**YOUR OBJECTIVE:** Could you set down the listing below exactly and omit its images?

**RECORDS FOR THIS EXERCISE:**

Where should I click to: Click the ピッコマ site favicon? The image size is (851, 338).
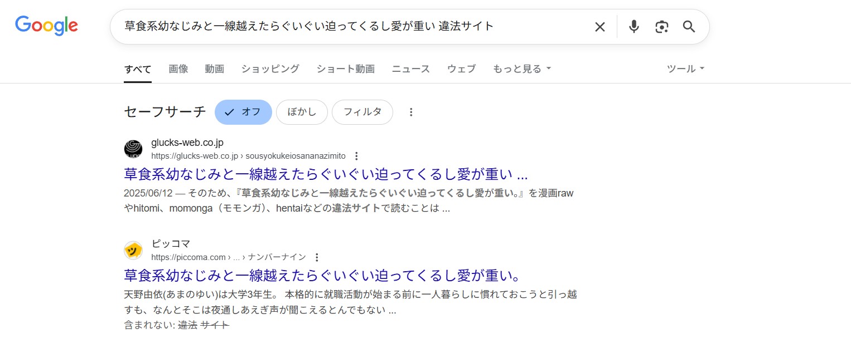click(x=133, y=250)
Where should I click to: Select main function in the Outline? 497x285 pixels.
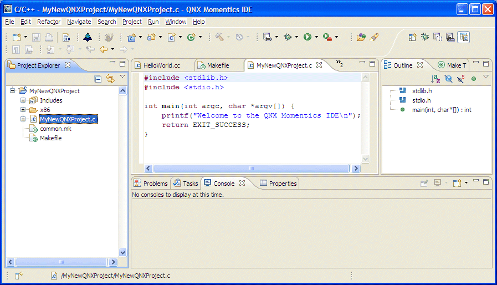pyautogui.click(x=442, y=110)
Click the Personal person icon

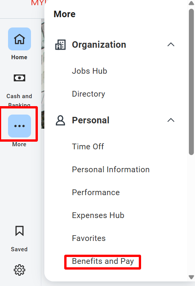click(x=60, y=120)
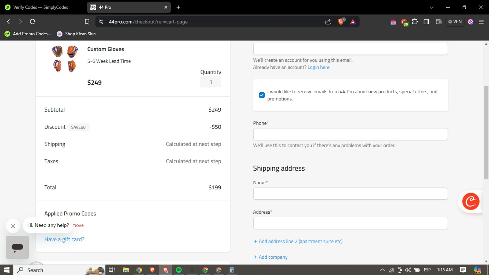The image size is (489, 275).
Task: Click the 'Login here' link
Action: coord(319,67)
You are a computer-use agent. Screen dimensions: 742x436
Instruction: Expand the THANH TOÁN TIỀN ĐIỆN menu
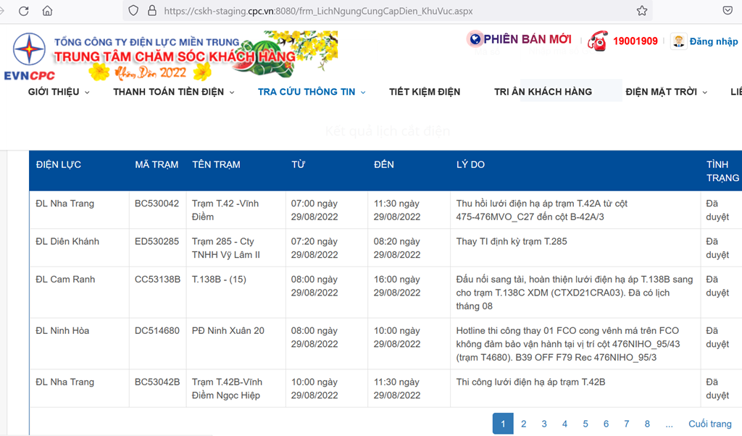[x=173, y=92]
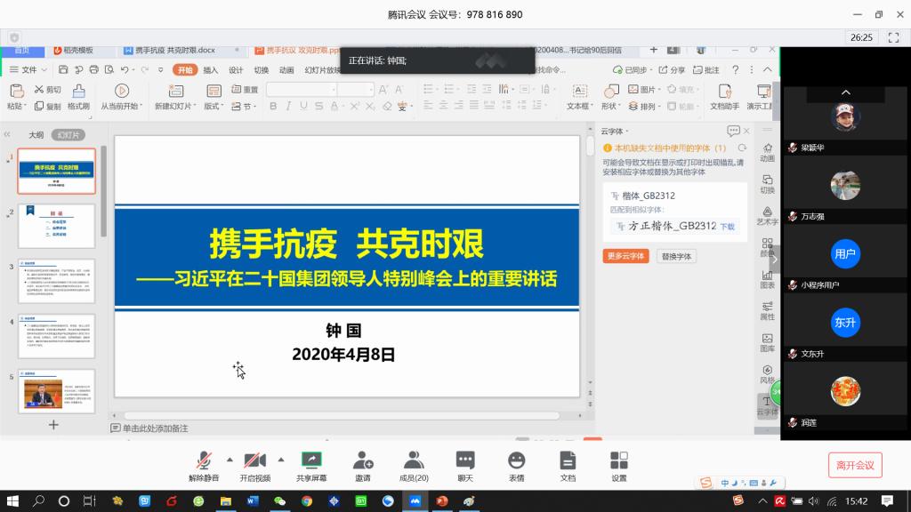
Task: Collapse the participant video strip chevron
Action: [845, 92]
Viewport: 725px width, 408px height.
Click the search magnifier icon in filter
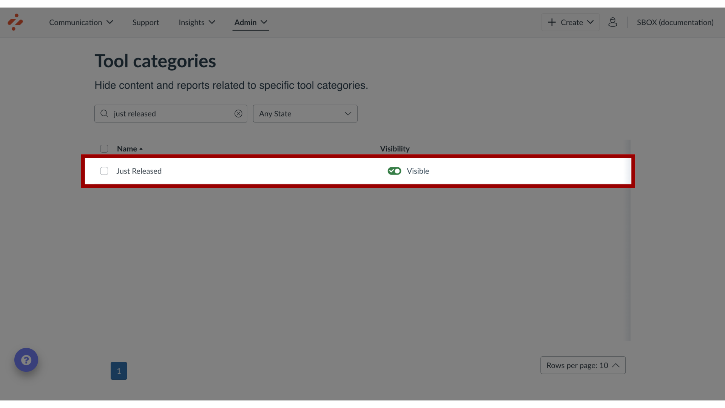click(105, 114)
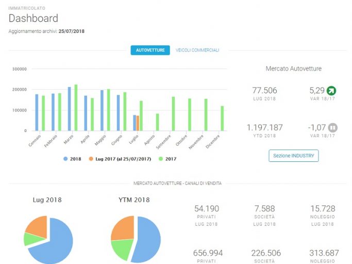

**WRITTEN RESPONSE:**
Where should I click to: Click the ピッコマ site favicon? The image size is (851, 338).
click(x=133, y=250)
Where should I click to: Select main function in the Outline? 497x285 pixels.
pyautogui.click(x=442, y=110)
Click the Personal person icon

click(x=60, y=120)
The image size is (489, 275).
Task: Click the 'Login here' link
Action: coord(319,67)
You are a computer-use agent. Screen dimensions: 742x436
Instruction: Expand the THANH TOÁN TIỀN ĐIỆN menu
[x=173, y=92]
Task: Collapse the participant video strip chevron
Action: [845, 92]
Viewport: 725px width, 408px height.
Click the search magnifier icon in filter
click(105, 114)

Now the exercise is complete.